Wednesday, May 7, 2014

Hospital Day 3

I got in bed without posting and had to get right back up to accomplish this task today.  So I hope this makes sense. 

I guess it was a good thing I couldn't call Terry yesterday evening because he was in no condition to talk to me.  He had an infusion of platelets yesterday afternoon and then in the early evening had a fever and another trembling chill and was throwing up. That isn't better!  I will have to admit that we should be glad that we chose to go to the hospital and not do this at home, especially since I was in ML (thinking he was doing well) last night and there would have been no one at home to help care for him.  I'm sorry that he is in the hospital because it's never comfortable, but I am pleased to have someone there to care for him when I cannot be - and we have some busy days this week.    

Today's plans include an additional IV antibiotic and a red cell transfusion (HCT is 18) which he was getting when I left at about 1:50pm.

Dr. Smith came to see him this morning for a couple minutes and made the comment that he had to have no fever for 3 days before he could go home, so that is somewhat discouraging since he did have a fever last night and I heard that he may have had a low grade fever this morning.

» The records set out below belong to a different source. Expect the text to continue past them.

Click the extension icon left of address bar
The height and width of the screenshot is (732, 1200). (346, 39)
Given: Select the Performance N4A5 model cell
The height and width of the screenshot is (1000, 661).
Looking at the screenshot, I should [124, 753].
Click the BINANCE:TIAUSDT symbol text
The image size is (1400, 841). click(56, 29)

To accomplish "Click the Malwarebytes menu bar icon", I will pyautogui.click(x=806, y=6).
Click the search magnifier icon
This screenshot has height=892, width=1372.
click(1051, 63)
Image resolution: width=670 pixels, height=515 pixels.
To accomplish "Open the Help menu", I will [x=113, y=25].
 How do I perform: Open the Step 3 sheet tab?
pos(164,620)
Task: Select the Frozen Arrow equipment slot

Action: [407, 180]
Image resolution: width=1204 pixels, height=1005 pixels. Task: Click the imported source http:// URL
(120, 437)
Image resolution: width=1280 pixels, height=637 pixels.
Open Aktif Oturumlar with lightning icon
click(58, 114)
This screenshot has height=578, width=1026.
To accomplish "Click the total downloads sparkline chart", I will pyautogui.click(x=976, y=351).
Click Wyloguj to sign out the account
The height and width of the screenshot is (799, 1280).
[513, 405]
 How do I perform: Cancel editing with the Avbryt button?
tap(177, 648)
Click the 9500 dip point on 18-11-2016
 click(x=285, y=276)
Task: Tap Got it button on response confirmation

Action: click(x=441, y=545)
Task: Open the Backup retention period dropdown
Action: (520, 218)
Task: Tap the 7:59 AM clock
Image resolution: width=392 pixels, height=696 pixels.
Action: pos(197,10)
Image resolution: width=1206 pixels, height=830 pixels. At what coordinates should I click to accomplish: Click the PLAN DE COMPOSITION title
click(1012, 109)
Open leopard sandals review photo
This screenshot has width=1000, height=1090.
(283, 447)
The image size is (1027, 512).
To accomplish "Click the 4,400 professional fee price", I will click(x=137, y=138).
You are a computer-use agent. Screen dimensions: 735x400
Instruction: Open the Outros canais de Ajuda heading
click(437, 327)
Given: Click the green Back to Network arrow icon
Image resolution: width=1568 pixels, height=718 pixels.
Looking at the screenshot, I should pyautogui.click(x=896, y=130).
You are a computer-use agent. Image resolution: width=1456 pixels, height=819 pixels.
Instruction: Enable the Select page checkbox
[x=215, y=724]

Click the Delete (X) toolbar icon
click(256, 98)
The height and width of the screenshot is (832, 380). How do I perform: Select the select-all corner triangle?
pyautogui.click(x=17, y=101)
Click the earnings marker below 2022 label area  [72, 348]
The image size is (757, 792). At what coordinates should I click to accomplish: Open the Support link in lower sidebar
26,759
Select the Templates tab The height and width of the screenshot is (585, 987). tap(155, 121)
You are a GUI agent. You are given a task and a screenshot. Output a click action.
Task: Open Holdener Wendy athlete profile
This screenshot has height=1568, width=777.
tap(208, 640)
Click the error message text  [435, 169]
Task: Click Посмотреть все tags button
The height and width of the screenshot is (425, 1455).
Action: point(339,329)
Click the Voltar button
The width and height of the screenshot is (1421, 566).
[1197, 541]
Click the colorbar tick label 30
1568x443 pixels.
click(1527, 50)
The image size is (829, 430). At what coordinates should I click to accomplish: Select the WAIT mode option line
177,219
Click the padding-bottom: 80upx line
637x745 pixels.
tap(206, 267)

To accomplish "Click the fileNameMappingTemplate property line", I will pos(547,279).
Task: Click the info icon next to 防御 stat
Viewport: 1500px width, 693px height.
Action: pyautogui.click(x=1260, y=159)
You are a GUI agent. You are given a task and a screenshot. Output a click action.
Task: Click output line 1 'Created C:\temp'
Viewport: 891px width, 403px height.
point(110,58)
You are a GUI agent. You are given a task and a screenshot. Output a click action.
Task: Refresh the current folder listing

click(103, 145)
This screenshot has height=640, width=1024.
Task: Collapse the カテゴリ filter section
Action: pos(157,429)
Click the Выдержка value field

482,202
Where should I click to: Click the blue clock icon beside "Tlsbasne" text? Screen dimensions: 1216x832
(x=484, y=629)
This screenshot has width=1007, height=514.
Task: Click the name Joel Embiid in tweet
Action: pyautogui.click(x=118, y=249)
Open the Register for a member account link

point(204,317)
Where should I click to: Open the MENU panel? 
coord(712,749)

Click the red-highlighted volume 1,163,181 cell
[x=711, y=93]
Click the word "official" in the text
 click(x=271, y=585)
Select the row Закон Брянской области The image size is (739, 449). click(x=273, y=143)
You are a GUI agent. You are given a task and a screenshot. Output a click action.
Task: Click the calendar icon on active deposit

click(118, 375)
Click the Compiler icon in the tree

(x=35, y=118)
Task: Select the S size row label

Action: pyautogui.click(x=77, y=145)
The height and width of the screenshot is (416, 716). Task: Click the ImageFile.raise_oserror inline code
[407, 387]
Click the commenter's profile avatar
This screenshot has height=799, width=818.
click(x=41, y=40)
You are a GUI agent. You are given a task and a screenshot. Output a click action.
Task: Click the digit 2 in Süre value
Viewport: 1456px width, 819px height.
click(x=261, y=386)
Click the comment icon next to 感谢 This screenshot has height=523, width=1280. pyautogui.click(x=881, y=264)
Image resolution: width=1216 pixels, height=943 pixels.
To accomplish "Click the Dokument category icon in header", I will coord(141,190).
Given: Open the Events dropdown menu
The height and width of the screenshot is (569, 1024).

I arrived about 8:45am and wasn't there for Dr. Smith's visit but I was there when Dr. Miller (Dave) came in and asked Terry how he was doing and Terry responded saying that he felt like he needs help.  He still doesn't feel very well, has no energy to get up and do much walking and he sleeps as much as possible, day and night.  I thought he would get restless and bored and tired of watching TV.  Well, he hasn't had the TV on since he has been there and he has only read part of an article in the Ensign.  He rests and he sleeps!  And he needs it!

Dr. Miller assured us that though they are waiting for tests to return, they are giving him the correct meds at this point - one IV med takes care of MRSA, another takes care of everything else, so he is covered that way. They are still obviously concerned about the sinuses and have tested for fungal infections.  We don't know what infection is present, but we do know that there is one.  It is common that even 50 percent of the time they are unable to locate the type of infection, but they are still able to treat and fix the problem.  They are also giving oral meds and nasal sprays and the blood products to help combat whatever it is that is causing the problem.

I had to leave early again this afternoon to take BrittanyJo to Kennewick to pick up her prom dress and some hiking shoes.  We had a bit of a run around, but we got them both.  I have an insurance meeting in ML tomorrow morning before I can go back over to see him.  I hope things will be looking better by that time, but I will probably miss the doctor coming in to visit.  Oh Bother!  

We are taking it one day at a time ..., because it just can't be done any other way.  At least I've never known it to be a possibility.  If you have a trick that takes care of more than one day at a time please let me know.  :)

have a good night!


1 comment:

Louise said...

I've found that one day at a time is the best way, too stressful to try more! We're keeping our fingers and toes crossed and our prayers active on Terrys behalf. Hoping for a better day today.